Mobile Jail on Wheels: When LAPD Took Creativity to the Extreme

Author Image
Tony | Archeaology
24/06/2025

LOS ANGELES, 1920s – In an era when alcohol was banned, crime was rampant, and cities were booming, the Los Angeles Police Department once deployed an unprecedented tactic: a motorcycle pulling a full-size metal jail cage. Not a patrol car or a police van — but a motorbike, towing a suspect quietly seated behind steel bars down the street.

A rare black-and-white photograph — believed to have been taken in the early 1920s — has sparked both curiosity and amusement decades later. In the image, a uniformed officer is seen writing up a report while behind him stands a vertical iron cage. Inside sits a man in a fedora, gripping the bars in silence.

Police motorcycles, street criminals, and portable jails — that was the “security triangle” of early Los Angeles.

Faced with an explosion in population and limited resources, the LAPD in the 1920s was under pressure to find practical solutions. From around 500,000 residents in 1920, Los Angeles surged past 1 million within a decade. Urban chaos, gang violence during Prohibition, and a shortage of patrol vehicles left the force scrambling.

The answer: a mobile jail cage, mounted on wheels and hitched to the back of a police motorcycle.
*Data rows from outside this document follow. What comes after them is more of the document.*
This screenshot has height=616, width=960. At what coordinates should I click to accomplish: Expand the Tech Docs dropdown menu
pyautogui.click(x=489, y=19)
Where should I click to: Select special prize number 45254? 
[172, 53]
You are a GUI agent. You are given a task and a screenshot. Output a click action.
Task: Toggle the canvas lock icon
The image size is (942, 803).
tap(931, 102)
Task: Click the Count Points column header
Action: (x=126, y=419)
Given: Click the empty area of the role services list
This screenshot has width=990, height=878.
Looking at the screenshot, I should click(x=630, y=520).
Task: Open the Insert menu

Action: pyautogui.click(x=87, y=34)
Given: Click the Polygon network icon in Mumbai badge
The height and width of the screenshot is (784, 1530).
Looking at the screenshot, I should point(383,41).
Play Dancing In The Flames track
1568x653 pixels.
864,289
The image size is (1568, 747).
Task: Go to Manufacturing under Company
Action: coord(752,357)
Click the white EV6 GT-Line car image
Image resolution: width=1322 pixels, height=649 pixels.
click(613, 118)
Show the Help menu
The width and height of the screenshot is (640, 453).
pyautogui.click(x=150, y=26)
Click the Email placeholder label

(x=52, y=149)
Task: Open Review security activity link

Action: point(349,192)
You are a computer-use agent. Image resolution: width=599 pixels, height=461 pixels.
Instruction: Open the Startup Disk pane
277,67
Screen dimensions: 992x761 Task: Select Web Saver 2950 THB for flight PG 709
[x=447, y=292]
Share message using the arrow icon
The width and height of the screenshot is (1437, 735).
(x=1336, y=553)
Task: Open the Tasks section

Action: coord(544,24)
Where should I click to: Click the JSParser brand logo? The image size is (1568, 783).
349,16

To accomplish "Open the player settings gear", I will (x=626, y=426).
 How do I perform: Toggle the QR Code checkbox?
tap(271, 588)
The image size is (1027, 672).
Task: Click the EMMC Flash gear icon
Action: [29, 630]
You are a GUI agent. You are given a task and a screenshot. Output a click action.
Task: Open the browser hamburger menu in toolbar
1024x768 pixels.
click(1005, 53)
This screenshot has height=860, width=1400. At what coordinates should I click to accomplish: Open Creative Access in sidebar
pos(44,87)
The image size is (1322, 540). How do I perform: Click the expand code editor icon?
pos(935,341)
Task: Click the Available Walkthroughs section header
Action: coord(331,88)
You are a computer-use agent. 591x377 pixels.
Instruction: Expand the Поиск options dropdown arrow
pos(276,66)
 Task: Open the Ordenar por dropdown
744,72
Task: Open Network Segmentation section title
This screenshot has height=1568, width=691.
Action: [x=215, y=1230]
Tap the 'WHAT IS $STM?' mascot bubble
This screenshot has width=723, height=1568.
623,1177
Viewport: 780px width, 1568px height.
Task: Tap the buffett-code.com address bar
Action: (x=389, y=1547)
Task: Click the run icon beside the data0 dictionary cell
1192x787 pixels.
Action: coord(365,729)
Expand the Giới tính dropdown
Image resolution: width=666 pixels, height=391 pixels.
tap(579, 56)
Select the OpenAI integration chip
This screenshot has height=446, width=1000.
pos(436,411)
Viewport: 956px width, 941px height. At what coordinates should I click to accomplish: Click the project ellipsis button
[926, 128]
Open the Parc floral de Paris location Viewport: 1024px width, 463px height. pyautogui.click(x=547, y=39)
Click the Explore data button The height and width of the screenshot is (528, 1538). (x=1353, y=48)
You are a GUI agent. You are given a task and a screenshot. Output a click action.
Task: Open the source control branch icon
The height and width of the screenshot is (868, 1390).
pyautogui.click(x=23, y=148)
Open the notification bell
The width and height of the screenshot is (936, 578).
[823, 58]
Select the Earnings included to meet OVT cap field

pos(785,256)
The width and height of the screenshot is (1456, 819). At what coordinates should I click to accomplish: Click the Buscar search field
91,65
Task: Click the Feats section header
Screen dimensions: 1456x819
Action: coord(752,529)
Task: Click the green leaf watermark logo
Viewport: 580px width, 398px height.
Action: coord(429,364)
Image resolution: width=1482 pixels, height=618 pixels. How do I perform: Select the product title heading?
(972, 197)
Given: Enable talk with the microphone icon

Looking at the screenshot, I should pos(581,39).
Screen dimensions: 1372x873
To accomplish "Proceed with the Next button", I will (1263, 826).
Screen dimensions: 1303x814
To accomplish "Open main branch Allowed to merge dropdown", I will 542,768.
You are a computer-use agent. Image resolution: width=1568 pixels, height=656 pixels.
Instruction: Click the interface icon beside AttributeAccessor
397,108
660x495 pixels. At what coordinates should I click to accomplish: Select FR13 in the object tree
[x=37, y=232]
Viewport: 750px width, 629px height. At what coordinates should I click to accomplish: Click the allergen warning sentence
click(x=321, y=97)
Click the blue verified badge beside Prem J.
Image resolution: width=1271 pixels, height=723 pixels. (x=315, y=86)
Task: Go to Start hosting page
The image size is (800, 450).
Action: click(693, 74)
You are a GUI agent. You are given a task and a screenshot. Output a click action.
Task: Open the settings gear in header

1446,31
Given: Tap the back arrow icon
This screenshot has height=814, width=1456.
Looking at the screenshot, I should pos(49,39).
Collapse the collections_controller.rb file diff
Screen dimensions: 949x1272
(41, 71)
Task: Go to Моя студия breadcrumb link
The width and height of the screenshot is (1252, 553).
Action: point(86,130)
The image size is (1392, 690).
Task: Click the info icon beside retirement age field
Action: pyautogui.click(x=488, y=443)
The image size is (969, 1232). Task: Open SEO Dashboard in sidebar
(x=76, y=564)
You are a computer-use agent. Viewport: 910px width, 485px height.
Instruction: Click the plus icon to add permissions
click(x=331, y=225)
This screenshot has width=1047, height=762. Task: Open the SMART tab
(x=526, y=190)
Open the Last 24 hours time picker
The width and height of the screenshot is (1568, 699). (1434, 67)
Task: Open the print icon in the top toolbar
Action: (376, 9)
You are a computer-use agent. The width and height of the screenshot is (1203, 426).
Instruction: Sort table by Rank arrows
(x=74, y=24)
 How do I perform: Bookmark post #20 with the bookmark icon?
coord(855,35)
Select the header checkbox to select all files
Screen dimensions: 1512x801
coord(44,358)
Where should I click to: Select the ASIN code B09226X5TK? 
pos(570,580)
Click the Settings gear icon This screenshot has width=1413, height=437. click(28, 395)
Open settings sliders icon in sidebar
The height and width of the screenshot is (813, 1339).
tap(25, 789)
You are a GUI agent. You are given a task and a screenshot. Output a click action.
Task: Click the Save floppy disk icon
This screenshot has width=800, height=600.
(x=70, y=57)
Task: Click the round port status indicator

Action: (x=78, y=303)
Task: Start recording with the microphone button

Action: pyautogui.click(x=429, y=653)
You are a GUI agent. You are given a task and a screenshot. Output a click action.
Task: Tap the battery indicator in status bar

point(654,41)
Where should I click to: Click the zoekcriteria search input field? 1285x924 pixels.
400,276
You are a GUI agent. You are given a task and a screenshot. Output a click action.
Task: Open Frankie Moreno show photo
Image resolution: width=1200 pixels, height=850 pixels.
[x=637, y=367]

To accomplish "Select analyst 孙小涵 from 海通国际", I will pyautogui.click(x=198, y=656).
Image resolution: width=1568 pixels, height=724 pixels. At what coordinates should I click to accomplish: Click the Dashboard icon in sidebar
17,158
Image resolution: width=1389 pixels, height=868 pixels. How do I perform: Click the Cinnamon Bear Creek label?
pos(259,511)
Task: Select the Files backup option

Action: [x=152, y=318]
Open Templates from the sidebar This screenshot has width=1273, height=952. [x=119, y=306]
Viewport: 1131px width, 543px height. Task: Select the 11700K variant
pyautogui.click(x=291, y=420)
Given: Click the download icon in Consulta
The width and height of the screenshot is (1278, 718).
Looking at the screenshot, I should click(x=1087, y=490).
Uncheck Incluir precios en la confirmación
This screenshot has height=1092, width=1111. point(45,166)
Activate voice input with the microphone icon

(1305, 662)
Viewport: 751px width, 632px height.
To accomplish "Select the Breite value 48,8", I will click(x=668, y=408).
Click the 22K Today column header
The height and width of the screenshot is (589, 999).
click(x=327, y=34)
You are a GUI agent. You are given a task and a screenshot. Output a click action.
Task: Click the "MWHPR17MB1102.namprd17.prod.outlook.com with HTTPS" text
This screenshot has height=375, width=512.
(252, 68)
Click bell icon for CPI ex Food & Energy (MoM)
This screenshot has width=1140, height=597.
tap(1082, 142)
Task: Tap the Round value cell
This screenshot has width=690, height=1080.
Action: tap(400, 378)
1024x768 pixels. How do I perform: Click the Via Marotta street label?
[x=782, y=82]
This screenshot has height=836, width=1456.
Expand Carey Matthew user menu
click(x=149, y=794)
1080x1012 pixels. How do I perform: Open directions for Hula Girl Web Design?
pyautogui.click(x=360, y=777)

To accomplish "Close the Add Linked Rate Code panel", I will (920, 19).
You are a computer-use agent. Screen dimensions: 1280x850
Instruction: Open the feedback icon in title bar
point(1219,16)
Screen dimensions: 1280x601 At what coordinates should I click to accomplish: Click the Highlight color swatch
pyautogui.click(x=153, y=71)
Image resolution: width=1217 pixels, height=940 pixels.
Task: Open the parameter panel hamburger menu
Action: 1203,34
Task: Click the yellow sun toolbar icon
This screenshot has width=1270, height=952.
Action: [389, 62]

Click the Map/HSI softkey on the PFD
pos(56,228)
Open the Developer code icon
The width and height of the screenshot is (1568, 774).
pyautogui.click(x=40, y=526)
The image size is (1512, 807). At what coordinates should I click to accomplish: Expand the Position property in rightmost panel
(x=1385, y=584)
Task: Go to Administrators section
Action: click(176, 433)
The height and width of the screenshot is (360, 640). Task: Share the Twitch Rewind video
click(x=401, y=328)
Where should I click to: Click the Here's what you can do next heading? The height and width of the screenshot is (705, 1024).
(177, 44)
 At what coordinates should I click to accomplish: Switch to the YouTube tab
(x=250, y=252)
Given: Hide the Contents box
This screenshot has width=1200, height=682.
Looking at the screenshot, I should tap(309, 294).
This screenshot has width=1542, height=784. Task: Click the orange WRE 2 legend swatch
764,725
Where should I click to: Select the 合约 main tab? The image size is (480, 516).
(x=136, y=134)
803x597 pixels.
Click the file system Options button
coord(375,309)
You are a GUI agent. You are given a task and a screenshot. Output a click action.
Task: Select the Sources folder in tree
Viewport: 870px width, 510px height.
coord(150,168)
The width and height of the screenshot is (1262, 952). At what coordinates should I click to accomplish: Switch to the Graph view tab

“The motorcycle jail was like a living warning — if you break the law, you’ll be rolled through the street for everyone to see,” one retired LAPD officer later recalled in a memoir.

Though it might seem like something out of a slapstick comedy, these cages were real. Some even had padlocks, ID plates, and sliding doors, designed to detain small-time offenders like drunkards, pickpockets, or traffic violators.

But the invention didn’t last long. The motorbike was hard to control while towing a steel cell, and safety for both the officer and detainee was questionable at best. Civil rights concerns soon emerged as well.

Beyond function, the motorcycle jail became a visual tool — a symbol of authority. In a turbulent time, showing someone jailed in public sent a message to every passerby.

Some sociologists have called it “theater of punishment,” while others see it as a phase in the growing pains of American law enforcement.

Today, the photo is displayed in historical police exhibits as a mark of LAPD’s inventive — if not extreme — solutions. It stands both as a piece of ingenuity and a relic of a bygone era where justice, mobility, and spectacle briefly rode together through the streets of Los Angeles.